* _THE RECORDS_:
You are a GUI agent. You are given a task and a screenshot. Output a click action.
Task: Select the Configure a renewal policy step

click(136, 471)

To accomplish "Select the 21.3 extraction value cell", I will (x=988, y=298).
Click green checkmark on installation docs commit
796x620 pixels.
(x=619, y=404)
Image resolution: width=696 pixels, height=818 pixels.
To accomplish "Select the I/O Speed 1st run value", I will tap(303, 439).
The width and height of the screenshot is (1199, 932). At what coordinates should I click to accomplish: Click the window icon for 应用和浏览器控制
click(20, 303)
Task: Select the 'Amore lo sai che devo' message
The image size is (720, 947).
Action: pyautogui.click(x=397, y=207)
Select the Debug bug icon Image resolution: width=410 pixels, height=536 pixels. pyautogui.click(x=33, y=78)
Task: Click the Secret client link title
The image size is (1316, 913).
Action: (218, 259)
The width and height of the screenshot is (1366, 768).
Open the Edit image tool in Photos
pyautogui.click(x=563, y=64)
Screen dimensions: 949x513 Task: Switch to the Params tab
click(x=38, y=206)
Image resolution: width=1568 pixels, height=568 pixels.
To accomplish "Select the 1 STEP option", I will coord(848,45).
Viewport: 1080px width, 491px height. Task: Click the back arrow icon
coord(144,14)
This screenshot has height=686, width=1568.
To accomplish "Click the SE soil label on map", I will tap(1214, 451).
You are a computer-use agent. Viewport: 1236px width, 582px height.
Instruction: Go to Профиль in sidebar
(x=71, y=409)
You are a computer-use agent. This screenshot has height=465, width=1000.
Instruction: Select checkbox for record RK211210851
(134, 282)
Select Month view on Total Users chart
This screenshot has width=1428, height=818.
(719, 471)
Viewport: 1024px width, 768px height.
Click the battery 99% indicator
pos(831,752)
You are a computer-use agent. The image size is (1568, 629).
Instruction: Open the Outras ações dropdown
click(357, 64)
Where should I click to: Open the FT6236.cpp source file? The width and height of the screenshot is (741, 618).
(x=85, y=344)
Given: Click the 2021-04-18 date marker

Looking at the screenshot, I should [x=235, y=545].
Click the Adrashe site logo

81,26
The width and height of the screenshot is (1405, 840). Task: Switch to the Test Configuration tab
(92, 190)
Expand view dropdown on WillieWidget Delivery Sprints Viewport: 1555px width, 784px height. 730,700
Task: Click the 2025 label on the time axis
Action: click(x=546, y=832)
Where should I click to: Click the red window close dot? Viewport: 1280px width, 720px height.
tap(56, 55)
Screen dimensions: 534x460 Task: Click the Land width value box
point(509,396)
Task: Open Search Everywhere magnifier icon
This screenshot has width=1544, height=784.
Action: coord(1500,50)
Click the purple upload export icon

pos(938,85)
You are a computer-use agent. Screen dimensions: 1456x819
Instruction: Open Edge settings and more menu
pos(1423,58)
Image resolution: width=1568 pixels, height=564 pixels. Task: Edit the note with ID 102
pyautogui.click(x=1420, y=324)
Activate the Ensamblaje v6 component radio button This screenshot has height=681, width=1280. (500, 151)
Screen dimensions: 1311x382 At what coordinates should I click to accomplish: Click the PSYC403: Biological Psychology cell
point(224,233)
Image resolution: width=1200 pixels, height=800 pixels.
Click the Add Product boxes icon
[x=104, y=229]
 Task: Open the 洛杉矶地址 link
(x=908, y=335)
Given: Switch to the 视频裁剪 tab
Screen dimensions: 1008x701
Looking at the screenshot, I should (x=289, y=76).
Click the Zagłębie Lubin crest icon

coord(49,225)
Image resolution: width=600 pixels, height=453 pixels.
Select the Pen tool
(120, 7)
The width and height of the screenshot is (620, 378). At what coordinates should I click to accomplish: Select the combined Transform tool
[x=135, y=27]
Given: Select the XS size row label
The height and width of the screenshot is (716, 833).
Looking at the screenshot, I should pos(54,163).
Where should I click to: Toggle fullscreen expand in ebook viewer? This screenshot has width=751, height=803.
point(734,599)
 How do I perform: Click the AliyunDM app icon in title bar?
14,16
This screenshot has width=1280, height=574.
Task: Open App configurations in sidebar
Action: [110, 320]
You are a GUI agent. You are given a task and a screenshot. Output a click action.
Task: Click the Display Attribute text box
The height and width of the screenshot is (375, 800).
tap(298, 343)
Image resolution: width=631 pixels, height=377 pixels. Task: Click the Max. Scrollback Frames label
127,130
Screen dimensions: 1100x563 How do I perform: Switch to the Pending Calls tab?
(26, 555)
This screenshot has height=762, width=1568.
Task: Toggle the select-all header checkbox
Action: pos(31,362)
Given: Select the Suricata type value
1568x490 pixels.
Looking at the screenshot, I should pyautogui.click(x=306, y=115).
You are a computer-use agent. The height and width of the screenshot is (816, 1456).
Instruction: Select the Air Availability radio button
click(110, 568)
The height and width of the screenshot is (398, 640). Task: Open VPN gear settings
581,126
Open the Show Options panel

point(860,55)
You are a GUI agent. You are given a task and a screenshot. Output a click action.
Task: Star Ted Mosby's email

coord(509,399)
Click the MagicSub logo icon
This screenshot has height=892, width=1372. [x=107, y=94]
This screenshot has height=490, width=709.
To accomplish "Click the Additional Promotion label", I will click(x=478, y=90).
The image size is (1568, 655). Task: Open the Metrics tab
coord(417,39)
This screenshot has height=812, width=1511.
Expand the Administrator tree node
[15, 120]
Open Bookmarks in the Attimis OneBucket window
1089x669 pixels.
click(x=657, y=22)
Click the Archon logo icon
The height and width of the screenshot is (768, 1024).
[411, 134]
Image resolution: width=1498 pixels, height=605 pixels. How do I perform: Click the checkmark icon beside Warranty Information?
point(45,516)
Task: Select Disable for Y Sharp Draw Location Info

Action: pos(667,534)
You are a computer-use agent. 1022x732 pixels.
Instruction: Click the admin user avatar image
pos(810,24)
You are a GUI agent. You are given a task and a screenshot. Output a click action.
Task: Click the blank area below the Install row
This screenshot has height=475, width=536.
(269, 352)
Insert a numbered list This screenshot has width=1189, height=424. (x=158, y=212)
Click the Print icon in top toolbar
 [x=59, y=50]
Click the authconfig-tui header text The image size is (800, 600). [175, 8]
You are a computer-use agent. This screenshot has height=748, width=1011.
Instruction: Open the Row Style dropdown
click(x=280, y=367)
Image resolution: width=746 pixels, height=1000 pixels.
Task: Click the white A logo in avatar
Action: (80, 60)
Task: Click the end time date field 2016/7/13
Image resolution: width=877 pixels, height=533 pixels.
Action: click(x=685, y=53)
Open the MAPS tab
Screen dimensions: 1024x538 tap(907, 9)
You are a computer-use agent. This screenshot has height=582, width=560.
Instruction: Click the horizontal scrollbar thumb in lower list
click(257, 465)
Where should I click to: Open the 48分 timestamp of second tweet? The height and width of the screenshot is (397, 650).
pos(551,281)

* _TASK BRIEF_: Rewrite the lines above, replacing "computer-use agent" with "desktop agent" wherever it appears and keeping everything else unchanged.

* _REPLY TO THE TASK_:
You are a GUI agent. You are given a task and a screenshot. Output a click action.
Task: Select the Configure a renewal policy step

click(136, 471)

To accomplish "Select the 21.3 extraction value cell", I will (x=988, y=298).
Click green checkmark on installation docs commit
796x620 pixels.
(x=619, y=404)
Image resolution: width=696 pixels, height=818 pixels.
To accomplish "Select the I/O Speed 1st run value", I will tap(303, 439).
The width and height of the screenshot is (1199, 932). At what coordinates should I click to accomplish: Click the window icon for 应用和浏览器控制
click(20, 303)
Task: Select the 'Amore lo sai che devo' message
The image size is (720, 947).
Action: pyautogui.click(x=397, y=207)
Select the Debug bug icon Image resolution: width=410 pixels, height=536 pixels. pyautogui.click(x=33, y=78)
Task: Click the Secret client link title
The image size is (1316, 913).
Action: (218, 259)
The width and height of the screenshot is (1366, 768).
Open the Edit image tool in Photos
pyautogui.click(x=563, y=64)
Screen dimensions: 949x513 Task: Switch to the Params tab
click(x=38, y=206)
Image resolution: width=1568 pixels, height=568 pixels.
To accomplish "Select the 1 STEP option", I will coord(848,45).
Viewport: 1080px width, 491px height. Task: Click the back arrow icon
coord(144,14)
This screenshot has height=686, width=1568.
To accomplish "Click the SE soil label on map", I will tap(1214, 451).
You are a desktop agent. Viewport: 1236px width, 582px height.
Instruction: Go to Профиль in sidebar
(x=71, y=409)
You are a desktop agent. This screenshot has height=465, width=1000.
Instruction: Select checkbox for record RK211210851
(134, 282)
Select Month view on Total Users chart
This screenshot has width=1428, height=818.
(719, 471)
Viewport: 1024px width, 768px height.
Click the battery 99% indicator
pos(831,752)
You are a desktop agent. The image size is (1568, 629).
Instruction: Open the Outras ações dropdown
click(357, 64)
Where should I click to: Open the FT6236.cpp source file? The width and height of the screenshot is (741, 618).
(x=85, y=344)
Given: Click the 2021-04-18 date marker

Looking at the screenshot, I should [x=235, y=545].
Click the Adrashe site logo

81,26
The width and height of the screenshot is (1405, 840). Task: Switch to the Test Configuration tab
(92, 190)
Expand view dropdown on WillieWidget Delivery Sprints Viewport: 1555px width, 784px height. 730,700
Task: Click the 2025 label on the time axis
Action: click(x=546, y=832)
Where should I click to: Click the red window close dot? Viewport: 1280px width, 720px height.
tap(56, 55)
Screen dimensions: 534x460 Task: Click the Land width value box
point(509,396)
Task: Open Search Everywhere magnifier icon
This screenshot has width=1544, height=784.
Action: coord(1500,50)
Click the purple upload export icon

pos(938,85)
You are a desktop agent. Screen dimensions: 1456x819
Instruction: Open Edge settings and more menu
pos(1423,58)
Image resolution: width=1568 pixels, height=564 pixels. Task: Edit the note with ID 102
pyautogui.click(x=1420, y=324)
Activate the Ensamblaje v6 component radio button This screenshot has height=681, width=1280. (500, 151)
Screen dimensions: 1311x382 At what coordinates should I click to accomplish: Click the PSYC403: Biological Psychology cell
point(224,233)
Image resolution: width=1200 pixels, height=800 pixels.
Click the Add Product boxes icon
[x=104, y=229]
 Task: Open the 洛杉矶地址 link
(x=908, y=335)
Given: Switch to the 视频裁剪 tab
Screen dimensions: 1008x701
Looking at the screenshot, I should (x=289, y=76).
Click the Zagłębie Lubin crest icon

coord(49,225)
Image resolution: width=600 pixels, height=453 pixels.
Select the Pen tool
(120, 7)
The width and height of the screenshot is (620, 378). At what coordinates should I click to accomplish: Select the combined Transform tool
[x=135, y=27]
Given: Select the XS size row label
The height and width of the screenshot is (716, 833).
Looking at the screenshot, I should pos(54,163).
Where should I click to: Toggle fullscreen expand in ebook viewer? This screenshot has width=751, height=803.
point(734,599)
 How do I perform: Click the AliyunDM app icon in title bar?
14,16
This screenshot has width=1280, height=574.
Task: Open App configurations in sidebar
Action: [110, 320]
You are a GUI agent. You are given a task and a screenshot. Output a click action.
Task: Click the Display Attribute text box
The height and width of the screenshot is (375, 800).
tap(298, 343)
Image resolution: width=631 pixels, height=377 pixels. Task: Click the Max. Scrollback Frames label
127,130
Screen dimensions: 1100x563 How do I perform: Switch to the Pending Calls tab?
(26, 555)
This screenshot has height=762, width=1568.
Task: Toggle the select-all header checkbox
Action: pos(31,362)
Given: Select the Suricata type value
1568x490 pixels.
Looking at the screenshot, I should pyautogui.click(x=306, y=115).
You are a desktop agent. The height and width of the screenshot is (816, 1456).
Instruction: Select the Air Availability radio button
click(110, 568)
The height and width of the screenshot is (398, 640). Task: Open VPN gear settings
581,126
Open the Show Options panel

point(860,55)
You are a GUI agent. You are given a task and a screenshot. Output a click action.
Task: Star Ted Mosby's email

coord(509,399)
Click the MagicSub logo icon
This screenshot has height=892, width=1372. [x=107, y=94]
This screenshot has height=490, width=709.
To accomplish "Click the Additional Promotion label", I will click(x=478, y=90).
The image size is (1568, 655). Task: Open the Metrics tab
coord(417,39)
This screenshot has height=812, width=1511.
Expand the Administrator tree node
[15, 120]
Open Bookmarks in the Attimis OneBucket window
1089x669 pixels.
click(x=657, y=22)
Click the Archon logo icon
The height and width of the screenshot is (768, 1024).
[411, 134]
Image resolution: width=1498 pixels, height=605 pixels. How do I perform: Click the checkmark icon beside Warranty Information?
point(45,516)
Task: Select Disable for Y Sharp Draw Location Info

Action: pos(667,534)
You are a desktop agent. 1022x732 pixels.
Instruction: Click the admin user avatar image
pos(810,24)
You are a GUI agent. You are given a task and a screenshot. Output a click action.
Task: Click the blank area below the Install row
This screenshot has height=475, width=536.
(269, 352)
Insert a numbered list This screenshot has width=1189, height=424. (x=158, y=212)
Click the Print icon in top toolbar
 [x=59, y=50]
Click the authconfig-tui header text The image size is (800, 600). [175, 8]
You are a desktop agent. This screenshot has height=748, width=1011.
Instruction: Open the Row Style dropdown
click(x=280, y=367)
Image resolution: width=746 pixels, height=1000 pixels.
Task: Click the white A logo in avatar
Action: (80, 60)
Task: Click the end time date field 2016/7/13
Image resolution: width=877 pixels, height=533 pixels.
Action: click(x=685, y=53)
Open the MAPS tab
Screen dimensions: 1024x538 tap(907, 9)
You are a desktop agent. This screenshot has height=582, width=560.
Instruction: Click the horizontal scrollbar thumb in lower list
click(257, 465)
Where should I click to: Open the 48分 timestamp of second tweet? The height and width of the screenshot is (397, 650).
pos(551,281)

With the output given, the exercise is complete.